▸ Exercise aim: Reproduce the material below unchanged, except replace "section header" with "section heading".

▸ Extracted records:

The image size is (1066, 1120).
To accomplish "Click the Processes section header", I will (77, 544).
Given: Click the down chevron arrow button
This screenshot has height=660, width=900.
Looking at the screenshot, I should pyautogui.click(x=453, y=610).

▸ The completed task:
The image size is (1066, 1120).
To accomplish "Click the Processes section heading", I will (77, 544).
Given: Click the down chevron arrow button
This screenshot has height=660, width=900.
Looking at the screenshot, I should pyautogui.click(x=453, y=610).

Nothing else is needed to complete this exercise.